Next, take the list returned and add to EF Core database. If an exception is thrown it is written to the console screen while for a real application the exception should be written to a log file using a package like SeriLog. See Serilog logging and EF Core logging.
public static async Task CustomersToDatabase()
{
PrintCyan();
const string excelFile = "Customers.xlsx";
if (SheetExists(excelFile, nameof(Customers)) == false)
{
AnsiConsole.MarkupLine($"[red]Sheet {nameof(Customers)} not found in {excelFile}[/]");
return;
}
try
{
DapperOperations operations = new();
operations.Reset();
ExcelMapper excel = new();
await using var context = new Context();
var customers = (await excel.FetchAsync<Customers>(excelFile, nameof(Customers))).ToList();
context.Customers.AddRange(customers);
var affected = await context.SaveChangesAsync();
AnsiConsole.MarkupLine(affected > 0 ? $"[cyan]Saved[/] [b]{affected}[/] [cyan]records[/]" : "[red]Failed[/]");
}
catch (Exception ex)
{
ex.ColorWithCyanFuchsia();
}
}
Read/write to secondary Excel file
In this example the idea is say business asked for a report and only a few columns are required.

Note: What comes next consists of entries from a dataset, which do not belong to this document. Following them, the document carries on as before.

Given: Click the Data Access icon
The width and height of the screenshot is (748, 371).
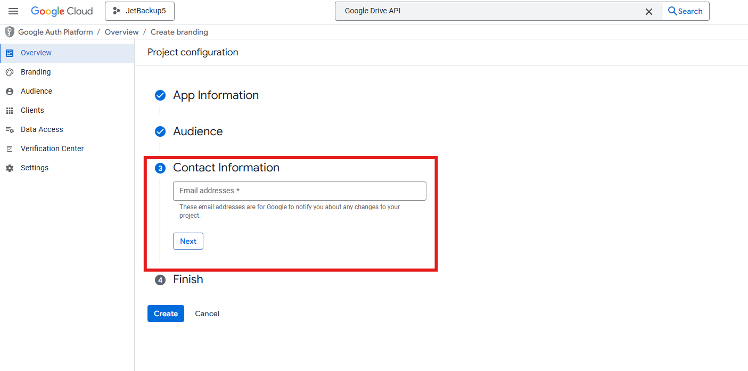Looking at the screenshot, I should click(x=10, y=130).
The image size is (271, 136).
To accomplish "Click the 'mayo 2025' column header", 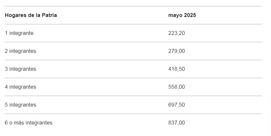I will click(x=182, y=15).
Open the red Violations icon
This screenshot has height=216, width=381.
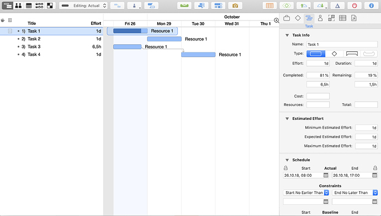click(354, 6)
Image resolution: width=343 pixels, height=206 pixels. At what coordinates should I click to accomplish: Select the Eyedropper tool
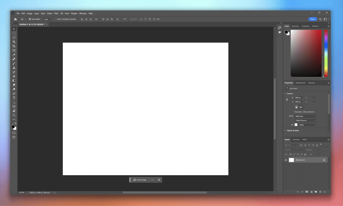[x=14, y=55]
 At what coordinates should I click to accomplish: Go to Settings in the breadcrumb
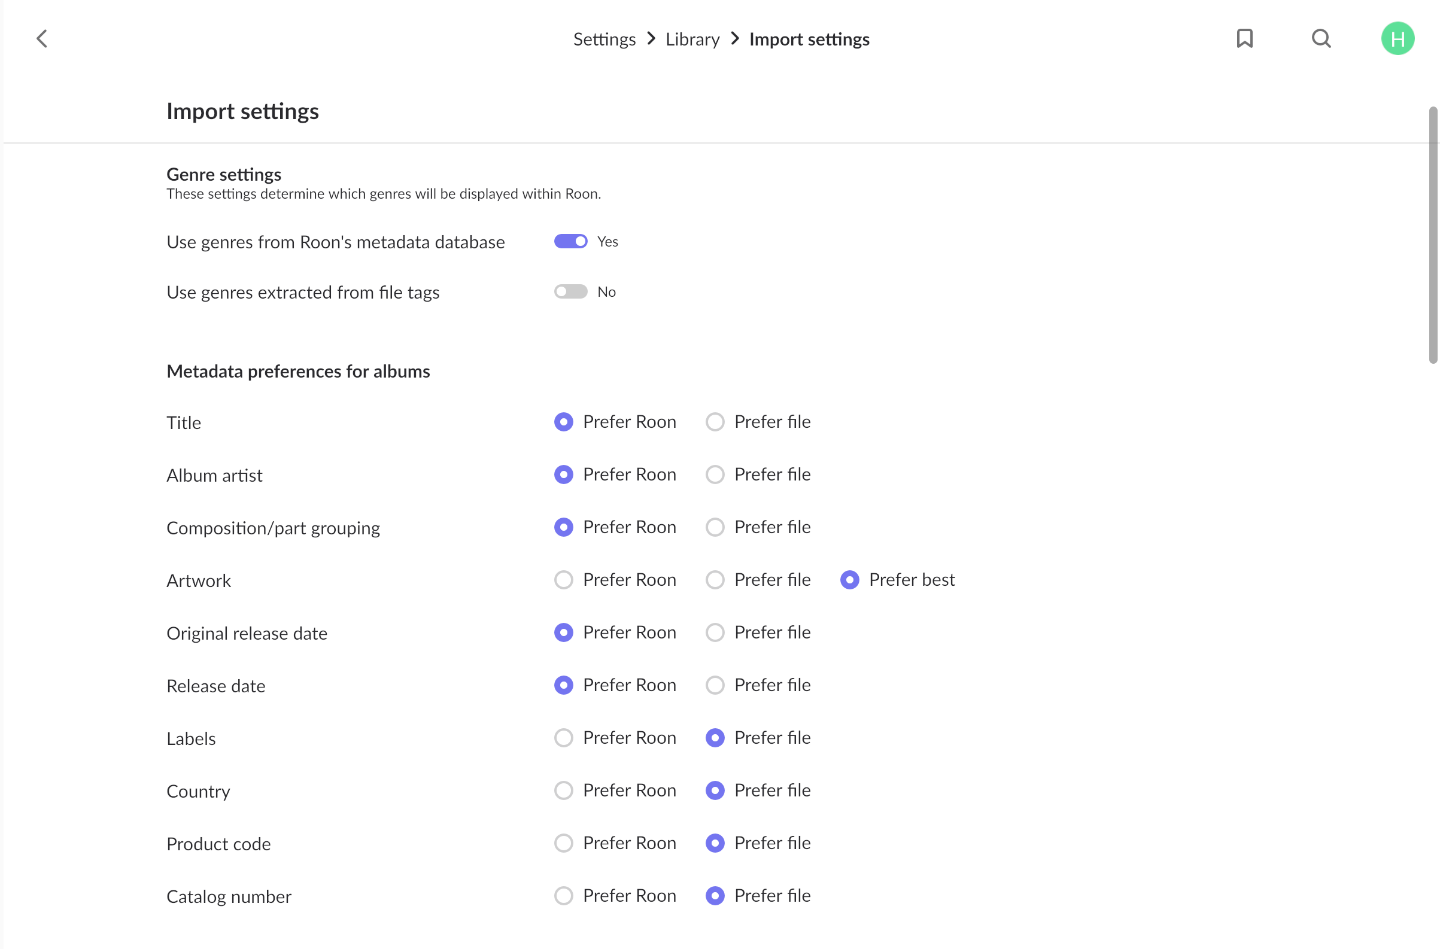click(x=604, y=39)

Data is read using the following model.
public class Products
{
public int ProductID { get; set; }
public string ProductName { get; set; }
public string CategoryName { get; set; }
public int? SupplierID { get; set; }
public int? CategoryID { get; set; }
public string Supplier { get; set; }
public string QuantityPerUnit { get; set; }
public decimal? UnitPrice { get; set; }
public short? UnitsInStock { get; set; }
public short? UnitsOnOrder { get; set; }
public short? ReorderLevel { get; set; }
public override string ToString() => ProductName;
}
Then written to another Excel file using the following model.
public class ProductItem
{
public int ProductID { get; set; }
public string ProductName { get; set; }
public string CategoryName { get; set; }
public decimal? UnitPrice { get; set; }
}
Code first checks if the Excel file exists (as mentioned above), delete the file for a fresh start.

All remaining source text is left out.